Pat Smekal
Ascent Aspirations Publishing, 2012
In her introduction to Small Corners, Vancouver Island poet Pat Smekal says, "The oldest albums on our storeroom shelf have little black corners to hold the photos in place. It's as if important moments were captured and held, not to be forgotten."
While going through old family fonds (and thereby becoming my hero!) Pat pauses to remember some of the people she finds held by those gentle black corners and then honours them, not necessarily by keeping the physical artifact but by writing poems about them.
The result is a lovely little book that not only treats us to wonderful stories, but to the occasional snapshot of the subject matter as well. Smekal is a very skillful narrative poet. The stories she tells in only a few lines stay with you. Listen to the first stanza of The O'Reillys of Dunbar Street, 1946:
Catholic, our grandmother said,
and left it at that. The O'Reillys,
with twelve non-stop kids and a hole
in the door for the cats, lived strictly ramshackle
on the other side of Dunbar Street.
Know anybody like that? I sure do. Want to hear the rest of the story? I sure did.

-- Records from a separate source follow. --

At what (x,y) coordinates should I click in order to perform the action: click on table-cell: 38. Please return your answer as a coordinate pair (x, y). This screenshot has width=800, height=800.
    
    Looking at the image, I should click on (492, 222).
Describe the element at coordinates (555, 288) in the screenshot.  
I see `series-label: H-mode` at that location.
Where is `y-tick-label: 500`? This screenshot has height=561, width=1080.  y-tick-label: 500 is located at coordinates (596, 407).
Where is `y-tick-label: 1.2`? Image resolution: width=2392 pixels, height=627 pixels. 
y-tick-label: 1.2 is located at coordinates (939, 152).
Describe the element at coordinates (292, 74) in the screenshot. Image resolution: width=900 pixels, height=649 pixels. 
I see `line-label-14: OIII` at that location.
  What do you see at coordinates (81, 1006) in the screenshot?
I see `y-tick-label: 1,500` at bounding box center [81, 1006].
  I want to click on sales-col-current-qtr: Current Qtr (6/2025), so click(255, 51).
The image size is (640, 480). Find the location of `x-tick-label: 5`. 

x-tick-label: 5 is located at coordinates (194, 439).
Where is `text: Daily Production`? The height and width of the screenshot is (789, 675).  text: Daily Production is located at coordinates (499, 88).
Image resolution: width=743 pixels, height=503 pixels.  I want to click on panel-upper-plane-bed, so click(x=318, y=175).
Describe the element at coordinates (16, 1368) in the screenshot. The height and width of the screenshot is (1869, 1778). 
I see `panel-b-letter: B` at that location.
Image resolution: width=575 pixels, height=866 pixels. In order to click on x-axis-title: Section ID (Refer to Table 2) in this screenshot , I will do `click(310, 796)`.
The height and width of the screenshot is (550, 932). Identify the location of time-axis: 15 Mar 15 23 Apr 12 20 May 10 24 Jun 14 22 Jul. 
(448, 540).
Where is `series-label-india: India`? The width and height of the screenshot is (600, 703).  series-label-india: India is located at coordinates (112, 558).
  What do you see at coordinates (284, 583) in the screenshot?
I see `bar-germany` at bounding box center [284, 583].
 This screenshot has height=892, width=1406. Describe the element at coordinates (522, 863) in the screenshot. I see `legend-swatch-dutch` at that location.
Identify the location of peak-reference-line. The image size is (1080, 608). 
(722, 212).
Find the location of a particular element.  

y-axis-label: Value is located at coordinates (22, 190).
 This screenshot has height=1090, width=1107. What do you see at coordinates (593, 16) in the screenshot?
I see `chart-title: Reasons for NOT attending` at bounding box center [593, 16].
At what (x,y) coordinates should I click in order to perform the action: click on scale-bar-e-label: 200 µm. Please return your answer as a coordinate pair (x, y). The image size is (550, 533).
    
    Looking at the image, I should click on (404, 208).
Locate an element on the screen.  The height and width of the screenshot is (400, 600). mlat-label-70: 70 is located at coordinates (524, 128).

Pat Smekal experiments with various forms in her work. There's a very effective palindrome. A rondeau whose chilling ending belies the musical, upbeat form. And there are five sevenlings, seven-line untitled poems arranged in two tercets with a stand-alone punchline, if you will, that somehow marries the first two stanzas. Smekal is very good at these:
Basil and Alma Silk
threaded together
no extended ties
the score's at love
curtains for him
confusion for her
a second cousin gets the gold watch
Just because I'd like to try one myself, here is a sevenling for Pat:
Pat keeps wondering if
someone let the cat out. If she's
really a poet. If it'll rain.
She paints word pictures,
plants poetry gardens in the worst weather,
breaks bread with narrative and lore.
She will bring you avocados. You have only to ask.
This is the poet's fourth chapbook collection, and it's one to savour.